**OBJECTIVE**
Please render the material from its first line up to and including the line with "click(x=316, y=521)" as a Markdown table, skipping blank lines. Use two columns: Index for the row number and Text for the line itself.

** START RECORDED INFORMATION **

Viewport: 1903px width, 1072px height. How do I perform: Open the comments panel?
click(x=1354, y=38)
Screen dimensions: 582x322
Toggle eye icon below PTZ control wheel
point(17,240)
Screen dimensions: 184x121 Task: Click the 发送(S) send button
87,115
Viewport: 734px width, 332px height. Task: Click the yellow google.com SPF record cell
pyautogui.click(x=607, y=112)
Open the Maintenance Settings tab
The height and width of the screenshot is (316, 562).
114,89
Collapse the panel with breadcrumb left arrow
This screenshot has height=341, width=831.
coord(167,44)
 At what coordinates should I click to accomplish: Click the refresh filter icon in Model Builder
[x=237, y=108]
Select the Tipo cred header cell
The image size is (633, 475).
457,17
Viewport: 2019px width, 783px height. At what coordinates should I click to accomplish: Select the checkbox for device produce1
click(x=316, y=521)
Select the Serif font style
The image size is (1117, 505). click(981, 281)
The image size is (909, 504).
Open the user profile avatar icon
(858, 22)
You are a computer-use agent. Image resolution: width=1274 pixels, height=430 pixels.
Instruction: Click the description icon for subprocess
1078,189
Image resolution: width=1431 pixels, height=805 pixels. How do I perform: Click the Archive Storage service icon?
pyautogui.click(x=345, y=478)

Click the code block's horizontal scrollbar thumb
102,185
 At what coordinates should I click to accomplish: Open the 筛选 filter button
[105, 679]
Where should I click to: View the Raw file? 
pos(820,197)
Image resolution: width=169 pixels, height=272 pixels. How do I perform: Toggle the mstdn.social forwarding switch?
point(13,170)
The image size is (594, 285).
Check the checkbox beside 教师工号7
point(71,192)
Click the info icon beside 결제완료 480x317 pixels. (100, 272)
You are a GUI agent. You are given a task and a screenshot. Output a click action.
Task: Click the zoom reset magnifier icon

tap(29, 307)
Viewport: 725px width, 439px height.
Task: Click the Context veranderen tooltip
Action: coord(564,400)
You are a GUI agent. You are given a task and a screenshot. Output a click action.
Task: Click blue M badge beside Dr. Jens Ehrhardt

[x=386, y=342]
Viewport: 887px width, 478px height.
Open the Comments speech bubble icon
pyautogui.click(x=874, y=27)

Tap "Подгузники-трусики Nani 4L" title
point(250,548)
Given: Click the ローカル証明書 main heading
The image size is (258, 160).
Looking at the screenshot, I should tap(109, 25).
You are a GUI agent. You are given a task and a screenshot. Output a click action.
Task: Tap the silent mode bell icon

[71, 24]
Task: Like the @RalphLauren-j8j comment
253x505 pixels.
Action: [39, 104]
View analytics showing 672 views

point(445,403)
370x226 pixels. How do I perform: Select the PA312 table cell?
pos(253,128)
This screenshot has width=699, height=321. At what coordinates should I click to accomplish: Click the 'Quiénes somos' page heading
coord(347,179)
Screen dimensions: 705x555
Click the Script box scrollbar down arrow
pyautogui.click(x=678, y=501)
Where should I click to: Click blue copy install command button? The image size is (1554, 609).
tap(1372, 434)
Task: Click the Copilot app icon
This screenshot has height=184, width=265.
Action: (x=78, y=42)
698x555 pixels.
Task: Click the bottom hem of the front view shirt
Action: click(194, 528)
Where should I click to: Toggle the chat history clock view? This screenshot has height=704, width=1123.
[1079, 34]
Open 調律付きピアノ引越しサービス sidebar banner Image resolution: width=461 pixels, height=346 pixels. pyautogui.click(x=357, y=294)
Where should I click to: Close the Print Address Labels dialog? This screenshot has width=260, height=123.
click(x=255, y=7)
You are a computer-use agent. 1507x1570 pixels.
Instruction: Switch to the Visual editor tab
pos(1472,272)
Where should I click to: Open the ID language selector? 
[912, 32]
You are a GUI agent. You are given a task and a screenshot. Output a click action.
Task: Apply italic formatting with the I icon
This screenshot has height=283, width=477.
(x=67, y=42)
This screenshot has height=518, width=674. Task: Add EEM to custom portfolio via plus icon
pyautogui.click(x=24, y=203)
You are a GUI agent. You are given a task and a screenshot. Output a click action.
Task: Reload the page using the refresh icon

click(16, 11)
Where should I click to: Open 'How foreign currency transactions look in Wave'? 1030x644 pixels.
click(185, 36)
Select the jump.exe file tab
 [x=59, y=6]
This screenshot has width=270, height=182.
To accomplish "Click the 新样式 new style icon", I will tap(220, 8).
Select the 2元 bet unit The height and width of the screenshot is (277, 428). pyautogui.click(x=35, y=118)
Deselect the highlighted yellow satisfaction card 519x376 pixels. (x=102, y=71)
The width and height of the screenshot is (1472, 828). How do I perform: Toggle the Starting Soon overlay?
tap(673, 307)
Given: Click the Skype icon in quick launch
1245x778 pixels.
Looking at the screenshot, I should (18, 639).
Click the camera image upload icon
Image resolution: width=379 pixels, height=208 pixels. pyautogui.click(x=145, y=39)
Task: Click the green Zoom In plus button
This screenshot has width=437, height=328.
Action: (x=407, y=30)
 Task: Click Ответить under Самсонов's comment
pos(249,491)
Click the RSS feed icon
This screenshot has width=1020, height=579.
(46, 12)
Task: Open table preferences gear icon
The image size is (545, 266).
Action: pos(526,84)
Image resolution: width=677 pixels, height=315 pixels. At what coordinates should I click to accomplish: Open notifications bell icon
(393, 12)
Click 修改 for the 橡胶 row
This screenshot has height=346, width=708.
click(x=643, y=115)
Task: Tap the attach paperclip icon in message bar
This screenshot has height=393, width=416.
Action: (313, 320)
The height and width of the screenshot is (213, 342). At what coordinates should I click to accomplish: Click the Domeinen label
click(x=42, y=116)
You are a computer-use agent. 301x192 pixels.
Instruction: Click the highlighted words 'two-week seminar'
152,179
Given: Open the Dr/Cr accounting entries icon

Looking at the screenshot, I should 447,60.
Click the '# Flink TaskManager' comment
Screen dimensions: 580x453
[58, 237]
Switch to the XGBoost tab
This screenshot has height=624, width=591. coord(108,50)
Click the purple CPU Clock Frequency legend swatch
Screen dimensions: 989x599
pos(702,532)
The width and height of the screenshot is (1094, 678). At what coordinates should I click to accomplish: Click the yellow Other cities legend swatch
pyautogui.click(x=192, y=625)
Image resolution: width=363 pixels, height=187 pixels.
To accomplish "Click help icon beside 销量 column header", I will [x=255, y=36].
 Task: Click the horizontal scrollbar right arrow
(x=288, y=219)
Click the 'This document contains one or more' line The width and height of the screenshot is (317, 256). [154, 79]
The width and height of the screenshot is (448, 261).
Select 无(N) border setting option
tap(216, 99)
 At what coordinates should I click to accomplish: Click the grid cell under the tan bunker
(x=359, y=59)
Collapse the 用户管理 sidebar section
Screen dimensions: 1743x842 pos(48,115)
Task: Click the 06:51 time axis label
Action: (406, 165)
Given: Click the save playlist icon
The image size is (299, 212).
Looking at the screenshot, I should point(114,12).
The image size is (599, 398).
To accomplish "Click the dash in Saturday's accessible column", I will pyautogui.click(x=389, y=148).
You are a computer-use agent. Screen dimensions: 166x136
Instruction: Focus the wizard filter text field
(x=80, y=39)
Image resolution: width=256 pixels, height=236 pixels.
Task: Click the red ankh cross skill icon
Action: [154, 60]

** END RECORDED INFORMATION **

**FINAL RESULT**
| Index | Text |
|---|---|
| 1 | Viewport: 1903px width, 1072px height. How do I perform: Open the comments panel? |
| 2 | click(x=1354, y=38) |
| 3 | Screen dimensions: 582x322 |
| 4 | Toggle eye icon below PTZ control wheel |
| 5 | point(17,240) |
| 6 | Screen dimensions: 184x121 Task: Click the 发送(S) send button |
| 7 | 87,115 |
| 8 | Viewport: 734px width, 332px height. Task: Click the yellow google.com SPF record cell |
| 9 | pyautogui.click(x=607, y=112) |
| 10 | Open the Maintenance Settings tab |
| 11 | The height and width of the screenshot is (316, 562). |
| 12 | 114,89 |
| 13 | Collapse the panel with breadcrumb left arrow |
| 14 | This screenshot has height=341, width=831. |
| 15 | coord(167,44) |
| 16 |  At what coordinates should I click to accomplish: Click the refresh filter icon in Model Builder |
| 17 | [x=237, y=108] |
| 18 | Select the Tipo cred header cell |
| 19 | The image size is (633, 475). |
| 20 | 457,17 |
| 21 | Viewport: 2019px width, 783px height. At what coordinates should I click to accomplish: Select the checkbox for device produce1 |
| 22 | click(x=316, y=521) |